▶ Directions
Starting with the line that contains "Where should I" and going on through the line that contains "tap(29, 21)", render the lines below as a JSON list of strings, one string per line, with blank lines left out. Leave the pictures out of the answer.

▶ Excerpted records
------------

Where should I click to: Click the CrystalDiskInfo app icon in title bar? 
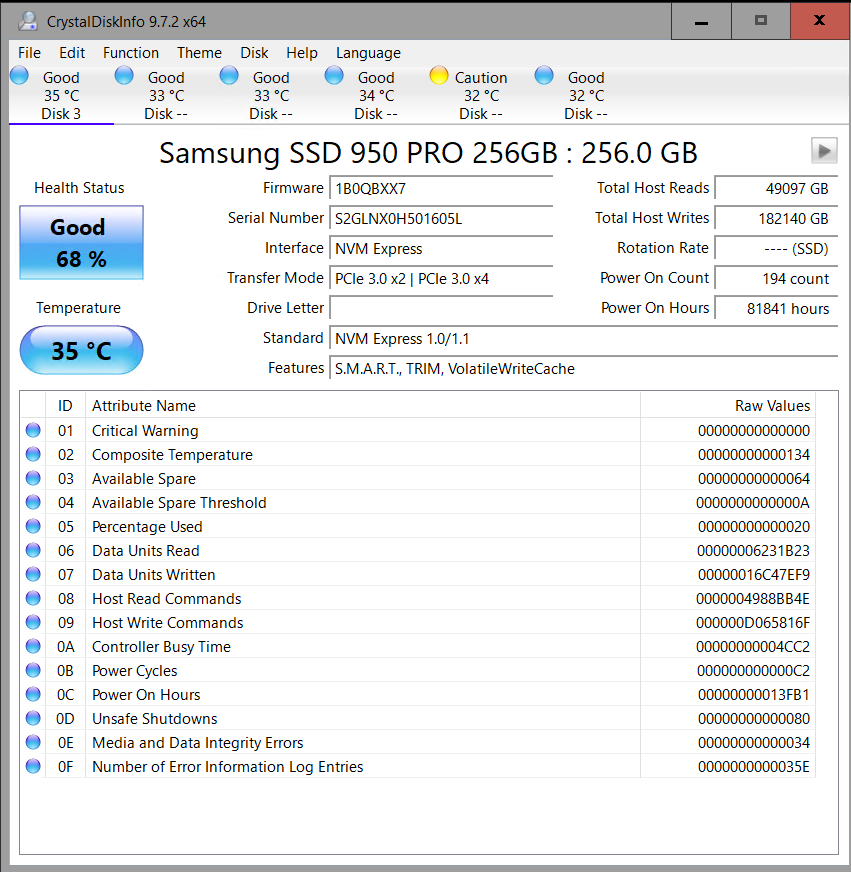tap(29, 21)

------------

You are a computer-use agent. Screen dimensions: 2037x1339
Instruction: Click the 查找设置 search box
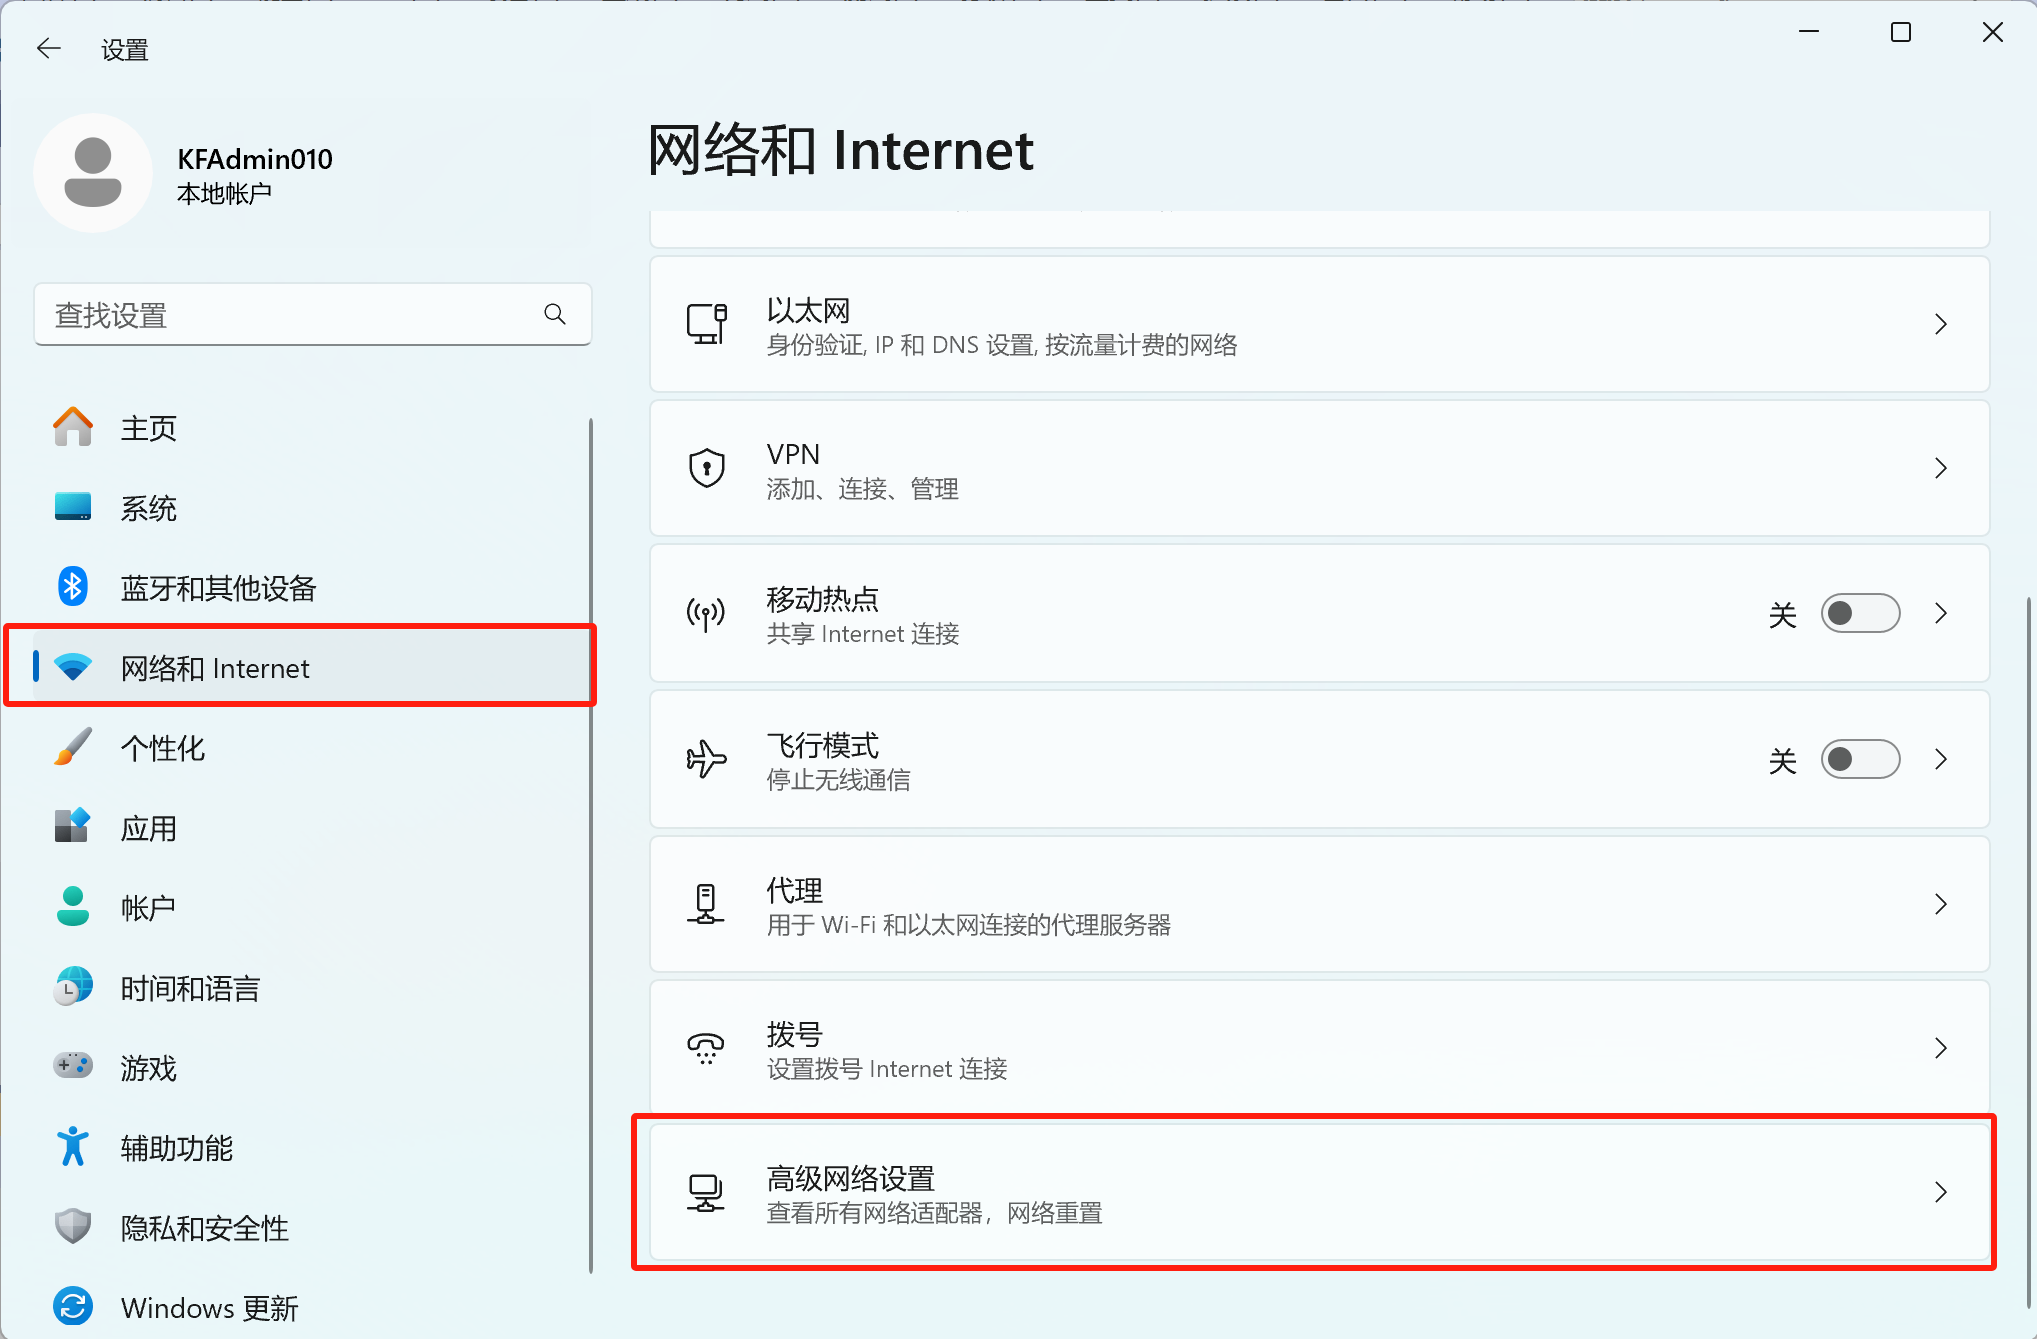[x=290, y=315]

------------

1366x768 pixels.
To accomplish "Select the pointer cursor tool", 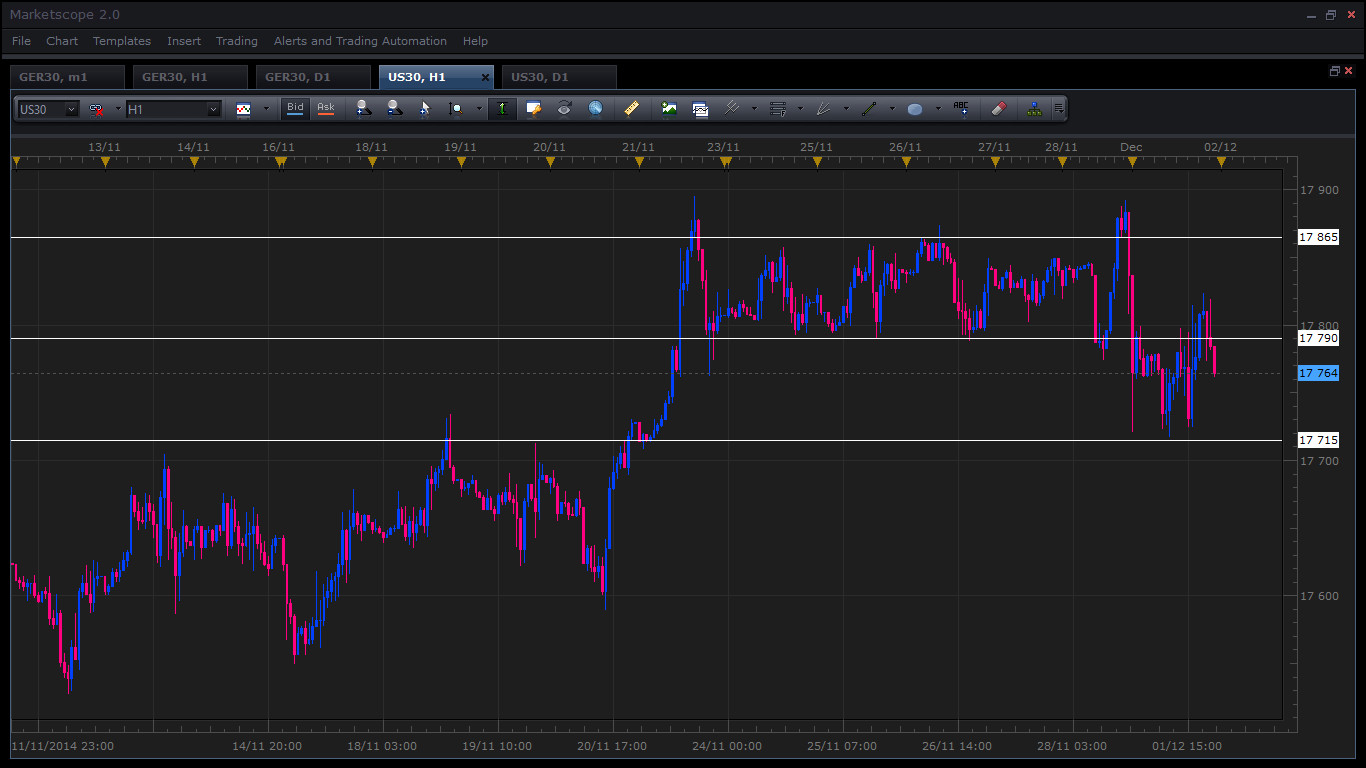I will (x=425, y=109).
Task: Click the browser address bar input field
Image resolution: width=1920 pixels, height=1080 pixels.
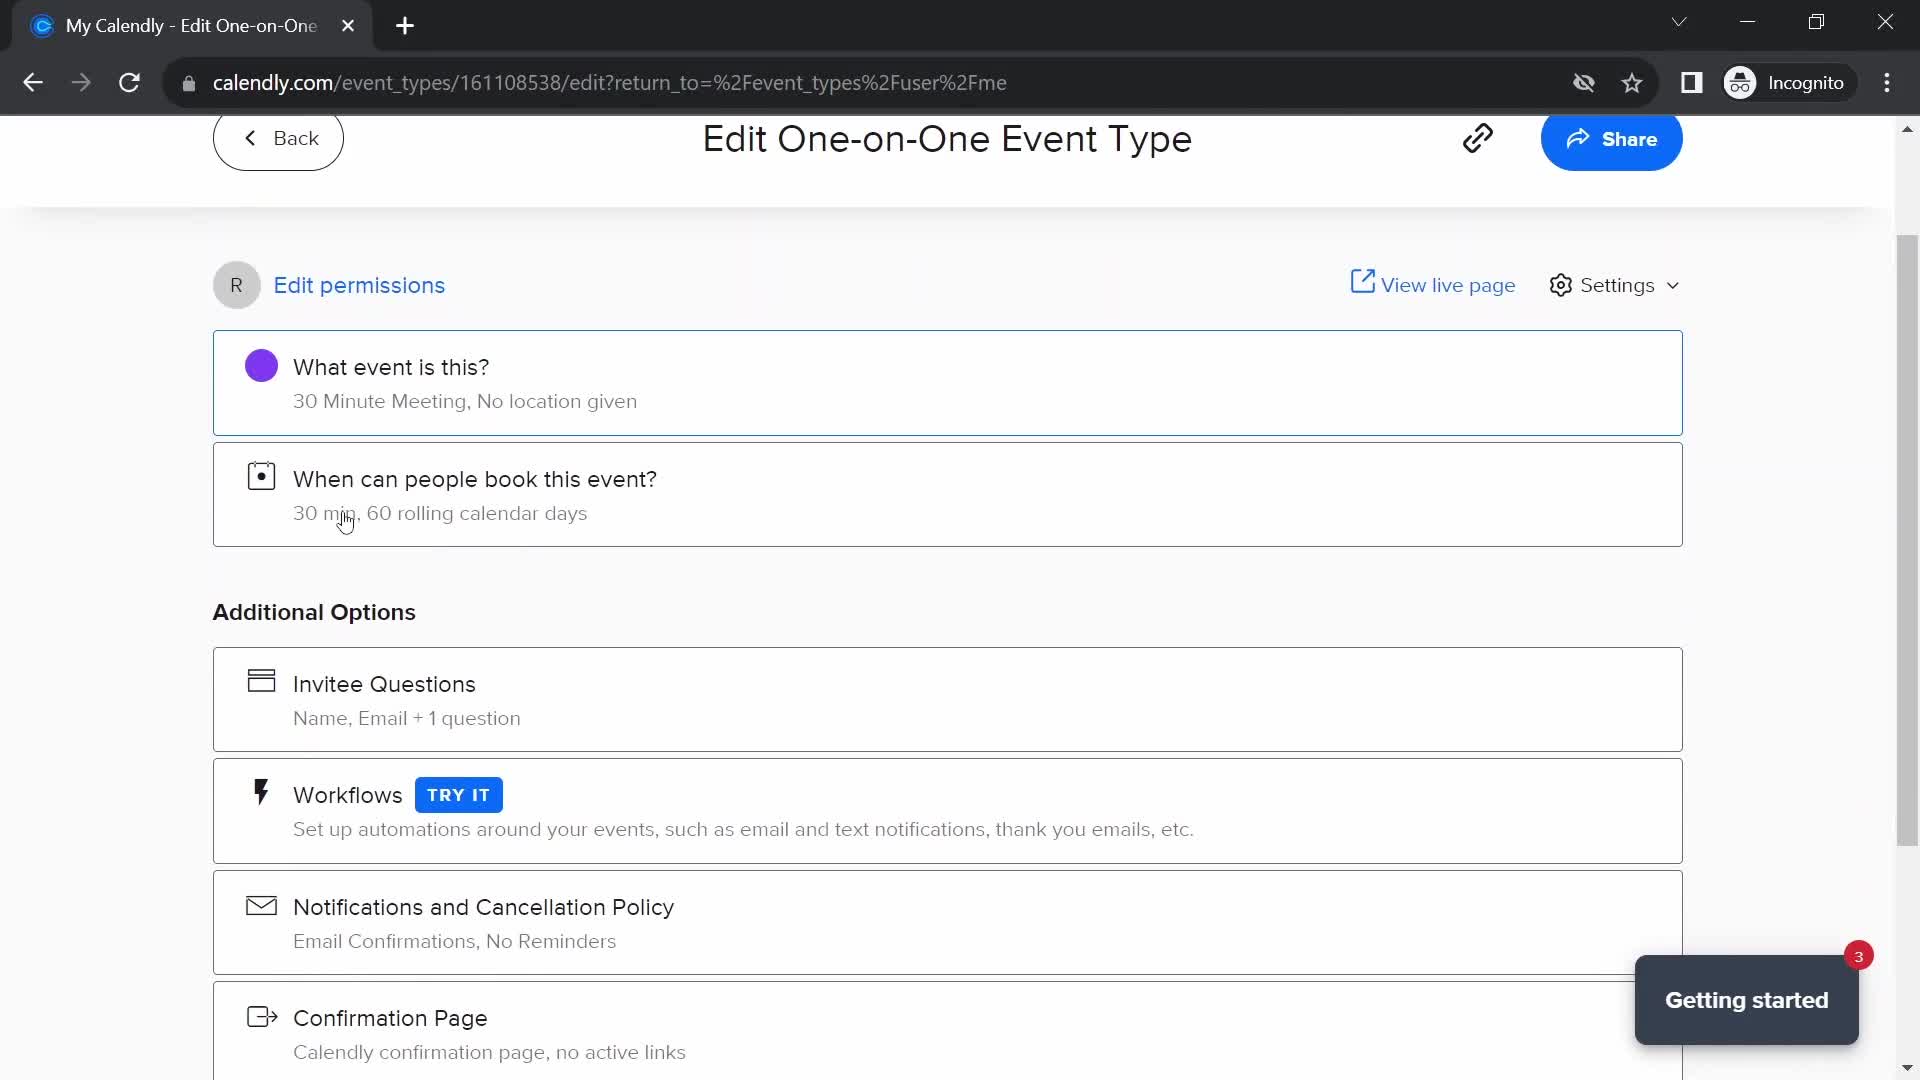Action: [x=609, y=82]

------------

▶ Result
[
  "Where should I click to: Click the CrystalDiskInfo app icon in title bar? ",
  "tap(29, 21)"
]